**BRIEF**
Every line containing "data" should be copied out. Go through the entries and find them.
================================
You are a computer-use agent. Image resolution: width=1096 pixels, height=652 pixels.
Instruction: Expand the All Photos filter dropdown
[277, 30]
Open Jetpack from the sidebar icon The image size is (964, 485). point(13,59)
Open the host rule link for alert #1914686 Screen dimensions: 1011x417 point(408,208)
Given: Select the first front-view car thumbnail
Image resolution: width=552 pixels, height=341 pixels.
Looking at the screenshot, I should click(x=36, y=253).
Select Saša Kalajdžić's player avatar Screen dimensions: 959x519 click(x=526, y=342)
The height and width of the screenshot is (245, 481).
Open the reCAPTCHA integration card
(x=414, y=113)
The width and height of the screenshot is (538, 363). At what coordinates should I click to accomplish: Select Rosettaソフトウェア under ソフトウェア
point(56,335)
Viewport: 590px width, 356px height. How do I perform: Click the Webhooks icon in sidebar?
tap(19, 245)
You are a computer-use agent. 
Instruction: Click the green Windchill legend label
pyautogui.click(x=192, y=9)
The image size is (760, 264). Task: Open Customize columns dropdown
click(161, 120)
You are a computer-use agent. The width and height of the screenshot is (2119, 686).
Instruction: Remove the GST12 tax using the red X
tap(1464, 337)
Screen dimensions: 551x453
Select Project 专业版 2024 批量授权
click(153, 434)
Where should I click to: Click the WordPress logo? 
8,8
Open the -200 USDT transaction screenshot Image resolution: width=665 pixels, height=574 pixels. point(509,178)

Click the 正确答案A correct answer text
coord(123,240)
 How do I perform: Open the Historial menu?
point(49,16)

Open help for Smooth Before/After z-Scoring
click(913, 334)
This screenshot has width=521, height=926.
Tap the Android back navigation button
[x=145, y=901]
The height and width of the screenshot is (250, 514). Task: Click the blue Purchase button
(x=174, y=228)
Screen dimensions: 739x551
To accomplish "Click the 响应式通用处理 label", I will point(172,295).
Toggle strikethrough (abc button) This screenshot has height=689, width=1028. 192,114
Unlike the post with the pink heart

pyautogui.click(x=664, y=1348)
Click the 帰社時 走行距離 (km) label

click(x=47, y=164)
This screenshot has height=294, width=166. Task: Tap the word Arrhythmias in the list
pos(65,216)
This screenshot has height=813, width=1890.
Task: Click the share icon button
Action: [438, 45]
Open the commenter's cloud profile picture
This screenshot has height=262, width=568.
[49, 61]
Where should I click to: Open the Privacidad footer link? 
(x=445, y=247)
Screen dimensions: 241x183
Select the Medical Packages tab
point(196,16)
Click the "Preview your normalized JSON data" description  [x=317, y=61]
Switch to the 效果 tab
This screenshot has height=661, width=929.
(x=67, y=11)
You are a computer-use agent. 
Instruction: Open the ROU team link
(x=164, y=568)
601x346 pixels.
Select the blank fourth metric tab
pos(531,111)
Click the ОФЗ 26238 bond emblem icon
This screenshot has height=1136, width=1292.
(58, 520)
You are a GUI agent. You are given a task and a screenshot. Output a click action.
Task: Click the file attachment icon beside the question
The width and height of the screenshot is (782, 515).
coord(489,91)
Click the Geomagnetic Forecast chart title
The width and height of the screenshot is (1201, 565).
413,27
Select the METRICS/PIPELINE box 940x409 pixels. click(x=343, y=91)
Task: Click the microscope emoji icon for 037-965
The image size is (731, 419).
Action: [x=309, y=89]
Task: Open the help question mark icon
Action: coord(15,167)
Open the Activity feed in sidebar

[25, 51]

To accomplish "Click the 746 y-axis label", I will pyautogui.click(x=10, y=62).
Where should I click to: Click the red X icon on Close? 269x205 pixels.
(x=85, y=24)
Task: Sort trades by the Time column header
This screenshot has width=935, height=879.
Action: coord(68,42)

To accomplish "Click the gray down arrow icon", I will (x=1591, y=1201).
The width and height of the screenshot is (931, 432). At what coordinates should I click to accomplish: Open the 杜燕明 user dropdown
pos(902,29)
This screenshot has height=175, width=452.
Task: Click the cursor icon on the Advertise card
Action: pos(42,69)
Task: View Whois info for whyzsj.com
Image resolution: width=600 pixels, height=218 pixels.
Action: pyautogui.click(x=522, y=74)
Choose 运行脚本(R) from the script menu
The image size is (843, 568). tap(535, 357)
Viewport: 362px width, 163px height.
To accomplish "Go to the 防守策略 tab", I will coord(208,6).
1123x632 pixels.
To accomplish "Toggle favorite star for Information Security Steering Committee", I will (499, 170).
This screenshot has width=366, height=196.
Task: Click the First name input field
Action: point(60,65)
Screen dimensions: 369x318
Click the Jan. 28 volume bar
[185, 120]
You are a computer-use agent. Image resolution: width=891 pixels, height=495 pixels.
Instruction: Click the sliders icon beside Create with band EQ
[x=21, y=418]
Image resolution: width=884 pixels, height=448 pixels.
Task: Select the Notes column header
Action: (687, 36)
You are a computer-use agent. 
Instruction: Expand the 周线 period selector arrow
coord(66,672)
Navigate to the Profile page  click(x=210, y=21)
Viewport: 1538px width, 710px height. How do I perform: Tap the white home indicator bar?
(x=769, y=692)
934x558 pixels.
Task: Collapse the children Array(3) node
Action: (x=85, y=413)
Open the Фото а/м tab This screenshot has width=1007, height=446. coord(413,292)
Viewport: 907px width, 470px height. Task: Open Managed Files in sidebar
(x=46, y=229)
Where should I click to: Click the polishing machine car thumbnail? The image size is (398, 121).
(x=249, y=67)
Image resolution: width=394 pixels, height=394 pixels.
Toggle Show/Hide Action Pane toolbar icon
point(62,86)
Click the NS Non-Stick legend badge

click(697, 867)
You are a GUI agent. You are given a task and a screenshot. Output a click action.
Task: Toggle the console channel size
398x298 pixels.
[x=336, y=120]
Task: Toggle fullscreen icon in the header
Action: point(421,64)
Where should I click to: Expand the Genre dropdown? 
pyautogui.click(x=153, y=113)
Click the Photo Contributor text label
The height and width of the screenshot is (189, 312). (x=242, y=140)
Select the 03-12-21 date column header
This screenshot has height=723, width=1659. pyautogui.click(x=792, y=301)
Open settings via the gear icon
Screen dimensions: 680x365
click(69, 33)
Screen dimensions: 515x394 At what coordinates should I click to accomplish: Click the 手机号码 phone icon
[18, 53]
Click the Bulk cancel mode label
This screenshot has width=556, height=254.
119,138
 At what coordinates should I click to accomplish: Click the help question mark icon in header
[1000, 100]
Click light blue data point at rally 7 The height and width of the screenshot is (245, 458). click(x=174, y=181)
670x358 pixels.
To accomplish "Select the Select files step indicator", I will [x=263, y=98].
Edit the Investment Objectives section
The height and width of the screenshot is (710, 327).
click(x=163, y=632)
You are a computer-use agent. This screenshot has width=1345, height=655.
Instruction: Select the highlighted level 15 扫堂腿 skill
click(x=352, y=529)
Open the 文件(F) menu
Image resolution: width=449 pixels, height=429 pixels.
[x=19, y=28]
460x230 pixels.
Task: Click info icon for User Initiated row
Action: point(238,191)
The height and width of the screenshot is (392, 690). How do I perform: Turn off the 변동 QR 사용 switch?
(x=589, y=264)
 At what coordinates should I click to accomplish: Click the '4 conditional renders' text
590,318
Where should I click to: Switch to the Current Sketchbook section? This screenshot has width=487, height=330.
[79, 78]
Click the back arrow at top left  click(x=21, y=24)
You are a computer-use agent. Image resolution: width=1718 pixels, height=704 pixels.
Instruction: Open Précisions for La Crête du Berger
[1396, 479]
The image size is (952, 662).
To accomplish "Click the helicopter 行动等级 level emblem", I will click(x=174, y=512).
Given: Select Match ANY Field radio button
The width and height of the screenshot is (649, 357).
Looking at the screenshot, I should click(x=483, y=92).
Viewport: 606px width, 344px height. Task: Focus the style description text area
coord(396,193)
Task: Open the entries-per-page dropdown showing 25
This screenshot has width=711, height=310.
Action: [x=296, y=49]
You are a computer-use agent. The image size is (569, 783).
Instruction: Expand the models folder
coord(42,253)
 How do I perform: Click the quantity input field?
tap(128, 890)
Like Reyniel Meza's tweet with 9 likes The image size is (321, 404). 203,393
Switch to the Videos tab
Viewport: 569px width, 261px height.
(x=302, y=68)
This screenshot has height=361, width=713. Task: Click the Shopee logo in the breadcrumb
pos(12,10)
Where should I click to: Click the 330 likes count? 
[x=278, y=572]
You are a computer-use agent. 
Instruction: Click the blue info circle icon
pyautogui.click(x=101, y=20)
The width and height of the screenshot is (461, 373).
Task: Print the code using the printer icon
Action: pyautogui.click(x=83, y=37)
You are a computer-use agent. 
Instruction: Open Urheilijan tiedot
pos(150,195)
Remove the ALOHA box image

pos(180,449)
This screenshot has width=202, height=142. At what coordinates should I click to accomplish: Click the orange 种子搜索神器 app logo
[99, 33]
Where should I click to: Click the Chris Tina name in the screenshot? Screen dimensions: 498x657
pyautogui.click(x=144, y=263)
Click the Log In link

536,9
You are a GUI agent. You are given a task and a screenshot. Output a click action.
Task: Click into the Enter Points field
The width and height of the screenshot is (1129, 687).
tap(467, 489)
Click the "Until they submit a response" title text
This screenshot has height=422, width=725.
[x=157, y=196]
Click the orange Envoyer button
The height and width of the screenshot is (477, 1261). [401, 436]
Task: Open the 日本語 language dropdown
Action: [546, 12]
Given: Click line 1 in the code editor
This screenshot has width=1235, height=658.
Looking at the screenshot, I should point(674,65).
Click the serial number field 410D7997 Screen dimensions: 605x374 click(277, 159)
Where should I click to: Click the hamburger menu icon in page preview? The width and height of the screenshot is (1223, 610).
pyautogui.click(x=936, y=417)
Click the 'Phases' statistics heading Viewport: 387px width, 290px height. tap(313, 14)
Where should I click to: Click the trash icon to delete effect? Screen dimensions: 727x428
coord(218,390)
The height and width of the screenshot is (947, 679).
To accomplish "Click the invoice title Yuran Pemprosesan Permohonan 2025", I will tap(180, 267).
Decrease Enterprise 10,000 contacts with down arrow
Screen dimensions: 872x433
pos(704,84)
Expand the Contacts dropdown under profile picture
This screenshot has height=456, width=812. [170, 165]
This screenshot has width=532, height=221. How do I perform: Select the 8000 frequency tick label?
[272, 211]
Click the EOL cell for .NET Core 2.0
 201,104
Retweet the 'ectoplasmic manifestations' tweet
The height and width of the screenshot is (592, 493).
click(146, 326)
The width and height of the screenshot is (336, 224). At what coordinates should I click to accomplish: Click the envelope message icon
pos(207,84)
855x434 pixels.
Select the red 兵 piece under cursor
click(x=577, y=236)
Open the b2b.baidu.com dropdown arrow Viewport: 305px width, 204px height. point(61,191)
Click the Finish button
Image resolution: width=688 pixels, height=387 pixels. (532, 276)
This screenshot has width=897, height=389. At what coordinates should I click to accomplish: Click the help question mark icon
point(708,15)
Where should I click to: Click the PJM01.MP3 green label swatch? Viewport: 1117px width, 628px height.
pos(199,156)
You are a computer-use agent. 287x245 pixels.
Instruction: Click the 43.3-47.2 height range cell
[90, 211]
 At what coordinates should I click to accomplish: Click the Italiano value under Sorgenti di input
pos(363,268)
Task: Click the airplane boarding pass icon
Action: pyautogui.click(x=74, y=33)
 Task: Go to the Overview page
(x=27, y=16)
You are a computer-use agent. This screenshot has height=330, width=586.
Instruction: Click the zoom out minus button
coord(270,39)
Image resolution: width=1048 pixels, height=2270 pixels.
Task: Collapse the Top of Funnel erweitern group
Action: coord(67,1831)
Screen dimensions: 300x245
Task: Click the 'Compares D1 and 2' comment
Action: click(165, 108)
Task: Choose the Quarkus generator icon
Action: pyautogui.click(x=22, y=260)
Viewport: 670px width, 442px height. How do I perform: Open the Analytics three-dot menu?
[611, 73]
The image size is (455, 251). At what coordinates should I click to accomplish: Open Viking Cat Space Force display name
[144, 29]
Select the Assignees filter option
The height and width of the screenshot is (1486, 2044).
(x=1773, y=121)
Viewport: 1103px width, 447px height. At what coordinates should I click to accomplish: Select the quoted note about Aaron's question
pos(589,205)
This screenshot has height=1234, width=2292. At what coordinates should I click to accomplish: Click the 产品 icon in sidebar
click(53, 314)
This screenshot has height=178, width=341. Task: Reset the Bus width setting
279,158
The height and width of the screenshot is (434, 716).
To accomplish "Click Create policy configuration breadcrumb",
================================
**TASK RESPONSE**
Click the "Preview your normalized JSON data" description  [x=317, y=61]
Click light blue data point at rally 7 The height and width of the screenshot is (245, 458). click(x=174, y=181)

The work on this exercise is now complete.